EXPLORA EL MATERIAL:
[1] Repite sin cambios todo lo que va desde "Desaparecido el caudillo, y" hasta "fraccionándose por completo." en el texto sobre la conquista romana de Grecia.
[2] Según el texto sobre la conquista romana de Grecia, ¿en qué batalla aplastó Tito Quinto Flaminio a los macedonios?

TEXTO DE LECTURA:
++++++++

Desaparecido el caudillo, y con él, el caudillaje que durante un breve lapso
ejerció Macedonia, los refinados atenienses, los belicosos espartanos o los
orgullosos tebanos, no estaban dispuestos a dejarse gobernar por aquellos
rústicos macedonios, unos pastores de cabras piojosos a quienes unos y otros
griegos consideraban bárbaros. Así que Grecia se desgajó, volviendo al pasado
sistema y fraccionándose por completo.
El panorama no pudo ser más favorable para Roma. Plutarco cuenta admirablemente la sucesión de acontecimientos tanto bélicos como diplomáticos. Tito Quinto Flaminio aplastó a los ya mermados macedonios en la batalla de Cinoscéfalos. Allí por primera vez se enfrentaron las dos fórmulas militares que se habían mostrado hasta entonces invencibles, una en oriente y otra en occidente. Las compactas falanges griegas fueron derrotadas por las legiones romanas, unas unidades mucho más ágiles y versátiles, cuyos generales habían aprendido novedosas tácticas en sus encuentros contra el legendario Aníbal. Una vez plantados en territorio heleno, los estrategas romanos se aprovecharon de la desunión de los griegos para hacer y deshacer pactos y alianzas con unos y otros, presentando batalla sólo cuando la victoria estaba asegurada. Además del citado Flaminio, se distinguieron en ello generales como Emilio Paulo, Escipión Emiliano o el cónsul Mumio. Cayeron sucesivamente la Liga Aquea, Esparta y finalmente Atenas.
Fue
precisamente la polis ateniense la que deslumbró a los nuevos amos con sus
templos, sus monumentos, y sobre todo con la admirable cultura de sus
habitantes. Igual que Polibio, una verdadera legión de intelectuales griegos,
atenienses en su mayoría, fueron enviados a Roma como esclavos. El derecho
romano permitía y hasta exigía la esclavitud por vía de conquista. De hecho, la
ingente mano de obra esclava fue en aquel tiempo el principal motor económico
de Roma. Naturalmente aquellos nuevos esclavos no podían ser empleados en
trabajos rudos. Había entre ellos médicos, matemáticos, artistas, geógrafos e
historiadores. Había entre ellos pedagogos que muy pronto se encargaron de
educar a los hijos de la aristocracia romana. Se trató sin duda de un fenómeno
único en la Historia. Sin mediar una sola nueva generación, de una forma
inmediata, aquellos intelectuales griegos se integraron completamente en la
sociedad romana. Formaron a filósofos y a juristas. En muchos casos fueron
manumitidos, dejando atrás su condición de esclavos. Pero hasta muchos de los
que permanecieron como esclavos llegaron a ejercer una influencia decisiva en
la política y el gobierno. La huella griega se extendió también a lo cultural y
a lo religioso, de manera que en un breve periodo de tiempo se completó no sólo
la romanización de Grecia, sino la helenización de Roma, que acaso fue más
importante y decisiva en el devenir histórico.
Nuestro
profe Bigotini, hombre libérrimo que no se sujeta a más esclavitud que a la de
la ciencia, se envuelve en su toga y engolando la voz, declama como Catón: daelenda Carthago et Graetia capta.
No me gusta hacer tríos. Para decepcionar a dos personas a la vez, me basta con cenar con mis padres.

++++++++

MATERIAL PROPORCIONADO:
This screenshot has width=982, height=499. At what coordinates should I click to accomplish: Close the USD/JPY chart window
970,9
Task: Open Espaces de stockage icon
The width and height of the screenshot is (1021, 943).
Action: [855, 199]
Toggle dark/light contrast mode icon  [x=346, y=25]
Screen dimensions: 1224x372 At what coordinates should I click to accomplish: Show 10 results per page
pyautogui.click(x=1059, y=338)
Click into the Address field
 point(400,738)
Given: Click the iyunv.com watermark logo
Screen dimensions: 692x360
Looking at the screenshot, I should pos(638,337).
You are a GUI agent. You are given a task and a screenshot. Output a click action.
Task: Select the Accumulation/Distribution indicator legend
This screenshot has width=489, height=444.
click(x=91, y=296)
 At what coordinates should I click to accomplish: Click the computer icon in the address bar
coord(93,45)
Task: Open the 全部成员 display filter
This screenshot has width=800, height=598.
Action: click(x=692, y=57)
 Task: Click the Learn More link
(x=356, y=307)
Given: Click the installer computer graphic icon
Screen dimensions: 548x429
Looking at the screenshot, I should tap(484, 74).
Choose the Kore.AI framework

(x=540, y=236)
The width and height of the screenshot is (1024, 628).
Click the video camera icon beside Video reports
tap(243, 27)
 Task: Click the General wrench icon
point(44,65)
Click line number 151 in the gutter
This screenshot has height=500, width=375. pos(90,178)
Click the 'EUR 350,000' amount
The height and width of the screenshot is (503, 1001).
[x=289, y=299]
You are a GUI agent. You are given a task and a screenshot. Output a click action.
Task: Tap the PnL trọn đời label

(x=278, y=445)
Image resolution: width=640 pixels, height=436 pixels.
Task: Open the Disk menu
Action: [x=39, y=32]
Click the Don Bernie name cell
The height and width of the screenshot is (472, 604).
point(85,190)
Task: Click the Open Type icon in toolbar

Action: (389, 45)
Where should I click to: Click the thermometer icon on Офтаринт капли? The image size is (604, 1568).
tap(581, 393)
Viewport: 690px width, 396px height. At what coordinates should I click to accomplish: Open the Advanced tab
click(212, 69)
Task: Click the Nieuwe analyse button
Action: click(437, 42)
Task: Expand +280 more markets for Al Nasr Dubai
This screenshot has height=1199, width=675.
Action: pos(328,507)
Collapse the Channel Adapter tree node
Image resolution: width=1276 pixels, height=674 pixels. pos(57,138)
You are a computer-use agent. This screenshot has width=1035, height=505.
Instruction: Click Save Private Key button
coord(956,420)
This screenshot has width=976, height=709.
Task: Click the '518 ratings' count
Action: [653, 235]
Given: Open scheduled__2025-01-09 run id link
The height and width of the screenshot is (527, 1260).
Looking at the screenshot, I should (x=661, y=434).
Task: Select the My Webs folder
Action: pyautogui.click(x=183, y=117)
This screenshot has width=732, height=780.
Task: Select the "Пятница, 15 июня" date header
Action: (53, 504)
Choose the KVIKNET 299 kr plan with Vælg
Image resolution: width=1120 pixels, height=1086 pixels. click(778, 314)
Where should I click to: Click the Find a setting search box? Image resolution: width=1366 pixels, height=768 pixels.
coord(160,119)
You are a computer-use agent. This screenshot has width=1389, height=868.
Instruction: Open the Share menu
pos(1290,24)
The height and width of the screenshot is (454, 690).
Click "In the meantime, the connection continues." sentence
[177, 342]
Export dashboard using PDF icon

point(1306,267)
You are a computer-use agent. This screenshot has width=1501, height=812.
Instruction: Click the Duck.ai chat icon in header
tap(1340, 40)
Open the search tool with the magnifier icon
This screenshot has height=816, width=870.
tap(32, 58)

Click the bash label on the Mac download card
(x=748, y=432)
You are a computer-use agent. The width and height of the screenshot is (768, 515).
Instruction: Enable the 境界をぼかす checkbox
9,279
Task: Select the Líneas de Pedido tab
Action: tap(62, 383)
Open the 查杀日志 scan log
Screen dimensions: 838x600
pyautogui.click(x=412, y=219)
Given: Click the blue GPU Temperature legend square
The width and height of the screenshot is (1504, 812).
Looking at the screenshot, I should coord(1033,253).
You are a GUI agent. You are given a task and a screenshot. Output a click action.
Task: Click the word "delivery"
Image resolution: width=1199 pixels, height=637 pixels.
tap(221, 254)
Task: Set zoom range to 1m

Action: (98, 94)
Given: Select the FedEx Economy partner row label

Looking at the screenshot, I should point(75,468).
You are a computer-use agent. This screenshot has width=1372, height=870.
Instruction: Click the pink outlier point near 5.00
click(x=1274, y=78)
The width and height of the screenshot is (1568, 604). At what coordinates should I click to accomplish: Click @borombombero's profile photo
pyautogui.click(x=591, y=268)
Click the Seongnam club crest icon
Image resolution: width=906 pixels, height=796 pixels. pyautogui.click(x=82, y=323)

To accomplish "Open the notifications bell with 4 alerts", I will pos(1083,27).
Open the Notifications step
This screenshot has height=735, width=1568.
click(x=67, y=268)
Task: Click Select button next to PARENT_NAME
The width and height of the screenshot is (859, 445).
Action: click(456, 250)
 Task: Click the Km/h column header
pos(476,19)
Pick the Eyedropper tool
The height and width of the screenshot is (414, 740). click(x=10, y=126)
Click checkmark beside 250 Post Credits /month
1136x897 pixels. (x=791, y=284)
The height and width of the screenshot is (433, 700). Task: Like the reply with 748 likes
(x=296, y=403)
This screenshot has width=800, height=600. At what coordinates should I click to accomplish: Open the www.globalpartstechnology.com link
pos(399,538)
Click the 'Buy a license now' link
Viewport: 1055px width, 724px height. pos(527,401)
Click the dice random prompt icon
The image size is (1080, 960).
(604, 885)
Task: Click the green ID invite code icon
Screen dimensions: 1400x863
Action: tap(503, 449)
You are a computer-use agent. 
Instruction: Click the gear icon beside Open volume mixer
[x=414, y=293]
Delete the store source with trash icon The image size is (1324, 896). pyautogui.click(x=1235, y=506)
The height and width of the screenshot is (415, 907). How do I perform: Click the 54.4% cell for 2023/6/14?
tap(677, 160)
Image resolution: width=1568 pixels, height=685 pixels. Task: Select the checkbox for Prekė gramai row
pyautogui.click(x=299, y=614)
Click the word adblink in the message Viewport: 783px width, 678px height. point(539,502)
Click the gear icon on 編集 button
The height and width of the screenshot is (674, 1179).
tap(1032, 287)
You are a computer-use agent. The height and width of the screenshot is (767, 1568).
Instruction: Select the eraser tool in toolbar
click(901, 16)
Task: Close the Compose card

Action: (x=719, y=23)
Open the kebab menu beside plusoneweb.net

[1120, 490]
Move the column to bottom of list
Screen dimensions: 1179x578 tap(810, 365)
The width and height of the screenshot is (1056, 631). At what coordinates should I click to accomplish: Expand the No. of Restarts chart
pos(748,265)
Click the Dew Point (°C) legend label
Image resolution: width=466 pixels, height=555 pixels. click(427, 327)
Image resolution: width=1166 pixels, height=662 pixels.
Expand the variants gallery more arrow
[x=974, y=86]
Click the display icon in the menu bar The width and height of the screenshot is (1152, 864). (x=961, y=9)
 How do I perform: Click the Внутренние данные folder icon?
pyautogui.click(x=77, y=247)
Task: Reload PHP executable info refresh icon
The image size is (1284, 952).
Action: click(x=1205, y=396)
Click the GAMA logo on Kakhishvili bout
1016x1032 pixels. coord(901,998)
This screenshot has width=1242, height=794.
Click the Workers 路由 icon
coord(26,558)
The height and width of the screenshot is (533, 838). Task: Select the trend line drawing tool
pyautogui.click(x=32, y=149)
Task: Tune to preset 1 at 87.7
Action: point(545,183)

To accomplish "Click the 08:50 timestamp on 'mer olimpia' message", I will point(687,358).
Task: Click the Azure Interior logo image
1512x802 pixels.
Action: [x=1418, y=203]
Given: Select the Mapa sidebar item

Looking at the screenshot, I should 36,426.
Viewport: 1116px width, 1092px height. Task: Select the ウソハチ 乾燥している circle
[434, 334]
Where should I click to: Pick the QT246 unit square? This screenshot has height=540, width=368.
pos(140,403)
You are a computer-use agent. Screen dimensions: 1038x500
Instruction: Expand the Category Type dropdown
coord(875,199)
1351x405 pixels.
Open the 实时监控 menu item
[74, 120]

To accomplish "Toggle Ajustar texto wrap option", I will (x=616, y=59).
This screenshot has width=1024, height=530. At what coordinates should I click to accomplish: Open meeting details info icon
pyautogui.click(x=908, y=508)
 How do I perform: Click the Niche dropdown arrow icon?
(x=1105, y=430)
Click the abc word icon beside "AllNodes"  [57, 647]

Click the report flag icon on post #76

++++++++

TUS RESPUESTAS:
[1]
Desaparecido el caudillo, y con él, el caudillaje que durante un breve lapso
ejerció Macedonia, los refinados atenienses, los belicosos espartanos o los
orgullosos tebanos, no estaban dispuestos a dejarse gobernar por aquellos
rústicos macedonios, unos pastores de cabras piojosos a quienes unos y otros
griegos consideraban bárbaros. Así que Grecia se desgajó, volviendo al pasado
sistema y fraccionándose por completo.

[2] En la batalla de Cinoscéfalos.